From that point of identifying sufficient equity, the platform would send notice to the loan officer to act soon.

“We’re pushing it through that one-to-one journey orchestration by choice of our customers, to engage with relevant content, again at the moment the consumer needs it,” Tippets said.

The platform avoids technology bells and whistles of the moment. Business rules have been around a while, Tippets noted.

“Business rules are evergreen… in every business B2B platform I’ve ever seen,” he said. “This is really about placing business logic and business rules [programming] in the context of the customer experience.”

The concept is relevant, he said, as the market consolidates and mortgage refinancings continue to decline.

“It is not necessarily whiz-bang technology, but it is very purpose-built and has a very tight product market fit technology,” he said.


Customers integrate the product in a variety of ways, Tippets said, adding that it’s very easy for them to get started.

“The only thing a customer needs to do is specify what parts of their contact database [or] which customers they want to monitor,” he said.

Next, customers pick the context of how they want to use the platform, opening a user interface, setting up filters and then clicking save. Then the data gathering and analysis begins.

“We’re taking that set of contexts that they’ve specified and we’re matching it up against the data that we’ve consumed in the platform,” Tippets said.

Based on the business rules established in the platform, Total Expert surfaces those alerts and prioritizes putting them in front of a loan officer to take action on, or to be assigned to a loan officer if clients prefer.

Customers for the new platform are expected to already subscribe in many cases to the company’s Total Experience Platform, which unifies data, marketing, sales and compliance solutions to boost the customer experience. If they do, the client is likely already putting contact data into the main platform, so integration with the new one is minimal.

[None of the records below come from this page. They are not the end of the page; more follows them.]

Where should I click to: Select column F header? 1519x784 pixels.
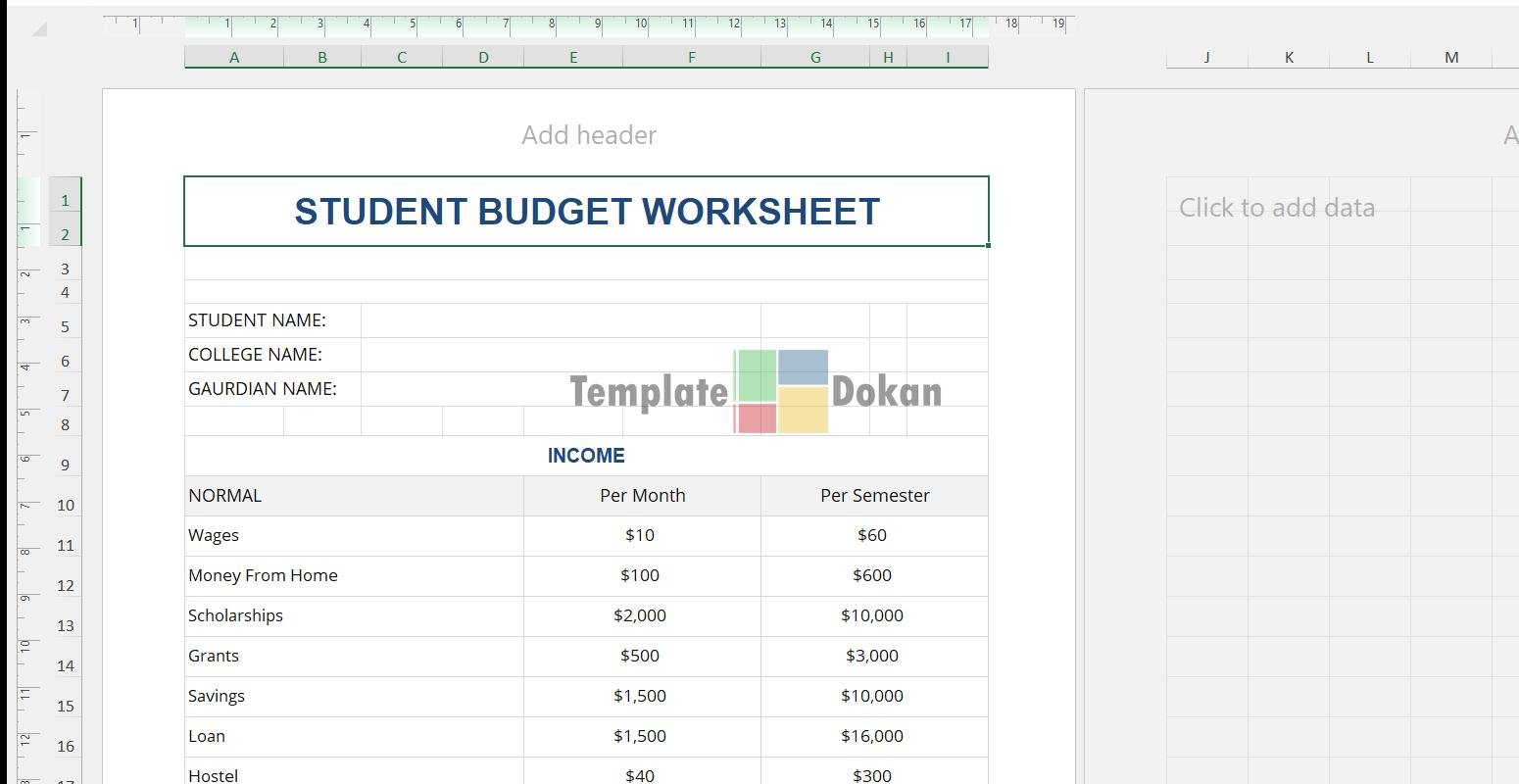(691, 58)
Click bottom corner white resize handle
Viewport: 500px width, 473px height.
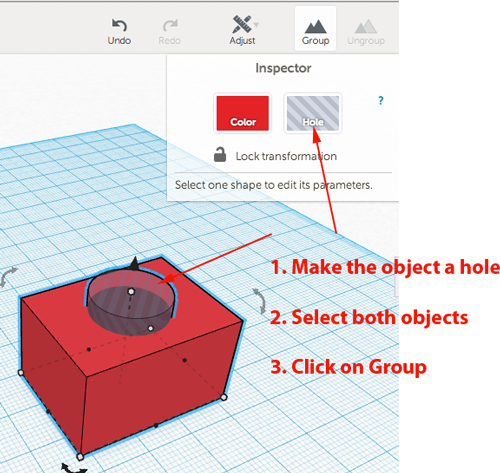(80, 457)
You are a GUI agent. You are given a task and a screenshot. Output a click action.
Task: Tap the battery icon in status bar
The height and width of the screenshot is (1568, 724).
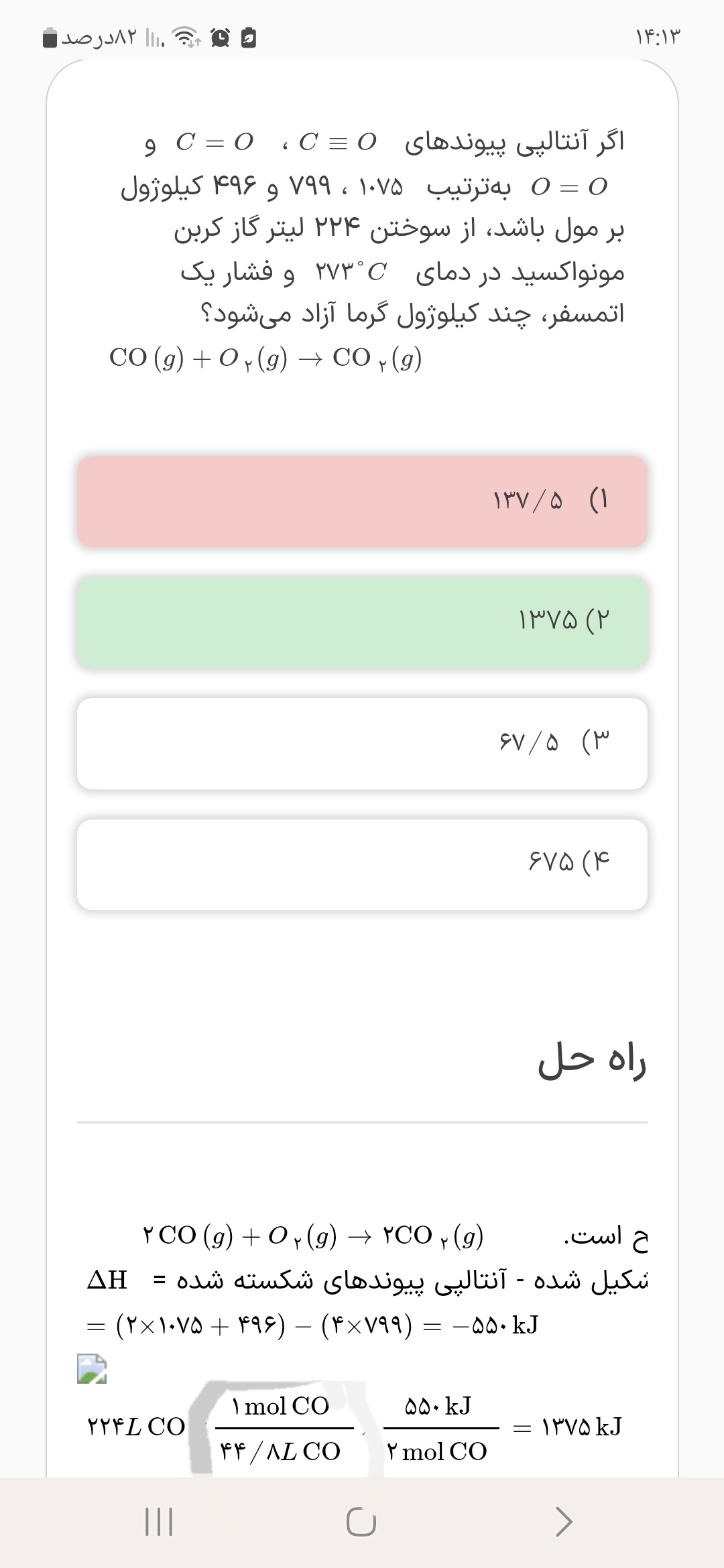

For customers without Total Experience Platform, decisions to import data sets would have to be made, as well as the setting of lead capture mechanisms and other technological details. In this case, the process would take about four months, in a cycle that would include training of loan officers, Tippets said.

Rollout of the new customer intelligence platform is underway, and the company is expected to announce its first new customers in the coming weeks.